Copy out the items word for word, from the line with "This screenshot has" up to and including the line with "click(x=802, y=65)", leaving the pictures out of your answer.
##### SUPPLIED MATERIAL #####
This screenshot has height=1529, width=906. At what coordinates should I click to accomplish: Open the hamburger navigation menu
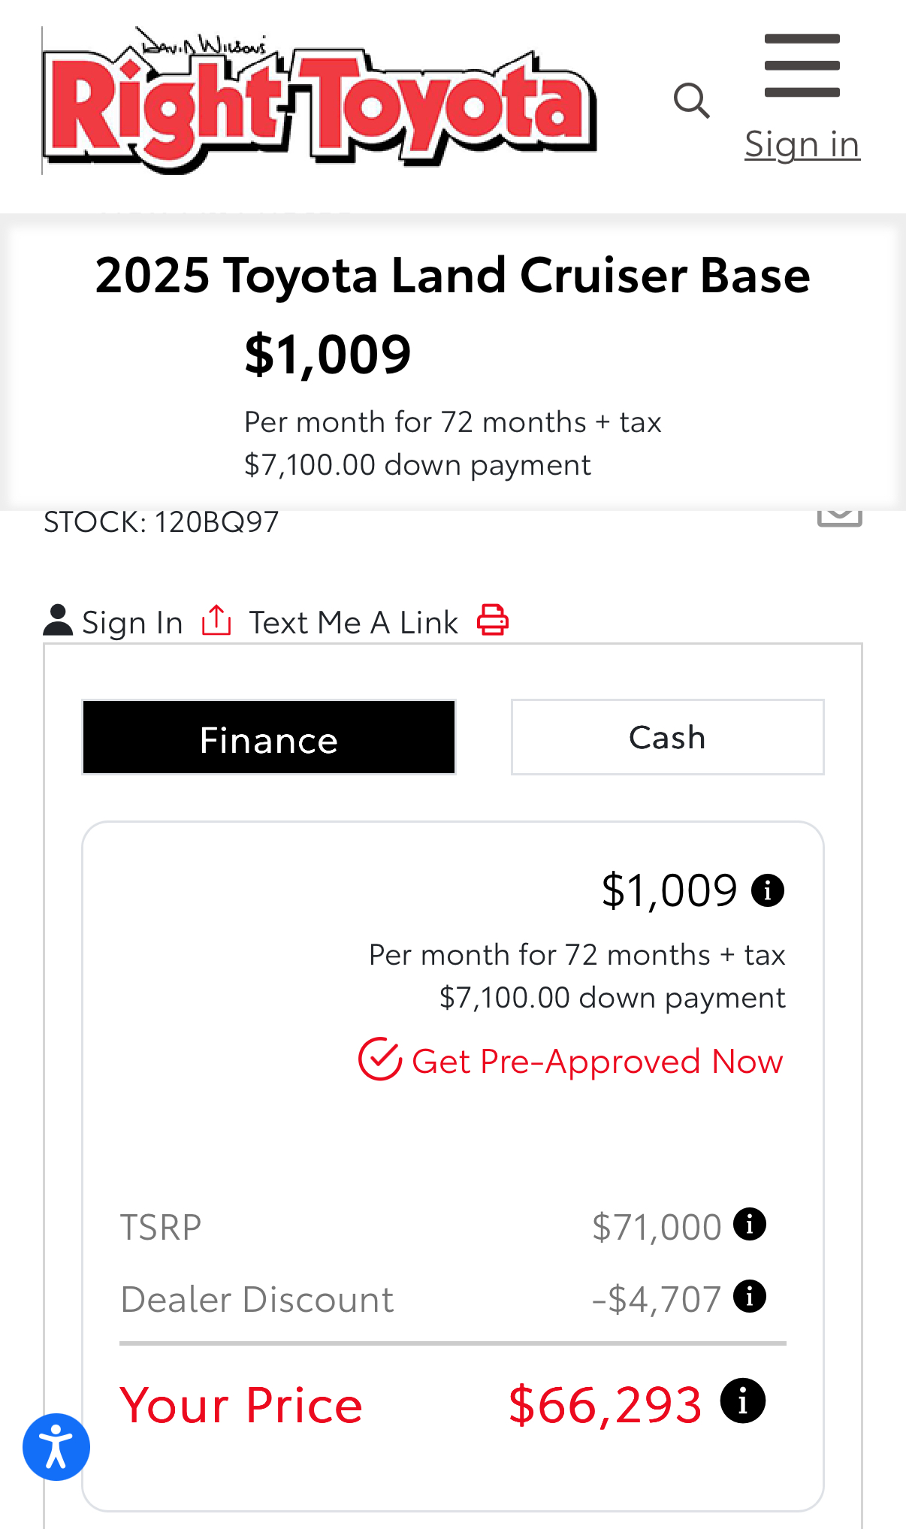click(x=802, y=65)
#####
##### SUPPLIED MATERIAL #####
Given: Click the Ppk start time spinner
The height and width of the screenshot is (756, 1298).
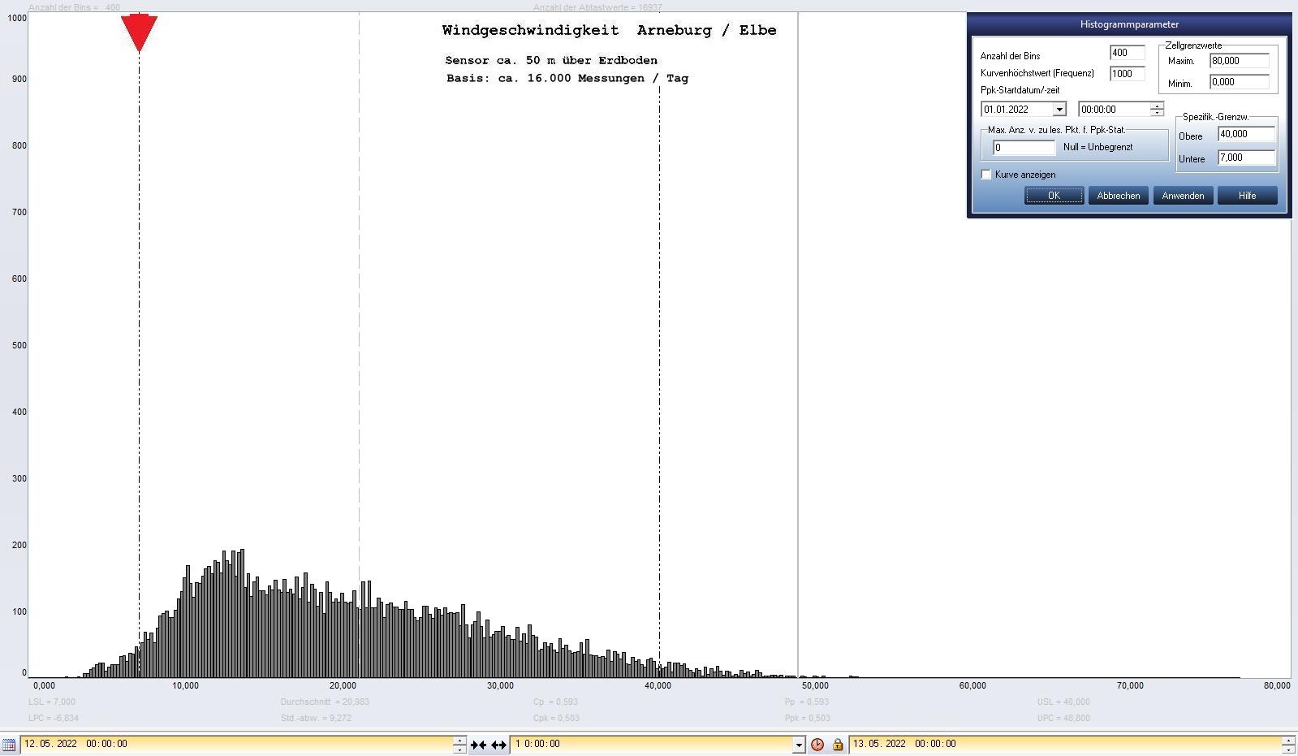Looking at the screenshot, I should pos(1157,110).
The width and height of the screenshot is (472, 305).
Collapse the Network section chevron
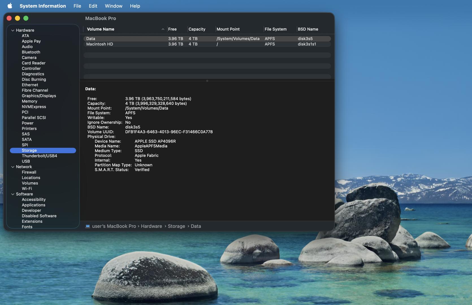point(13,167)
#####
##### SUPPLIED MATERIAL #####
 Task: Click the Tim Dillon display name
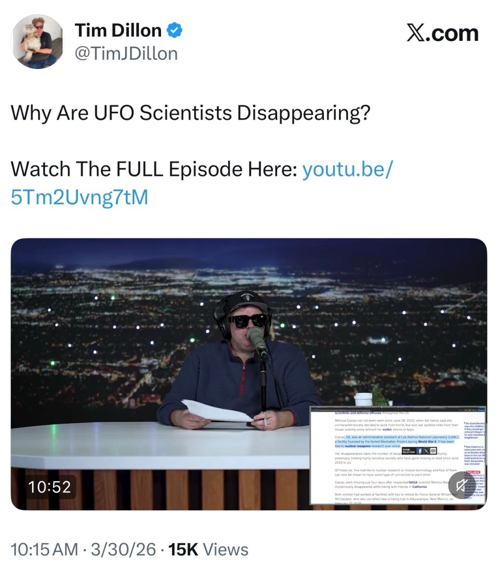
#####
▸ RESPONSE BELOW
This screenshot has height=1529, width=906. At what coordinates should I click to accomplish: Open the hamburger navigation menu
click(x=802, y=65)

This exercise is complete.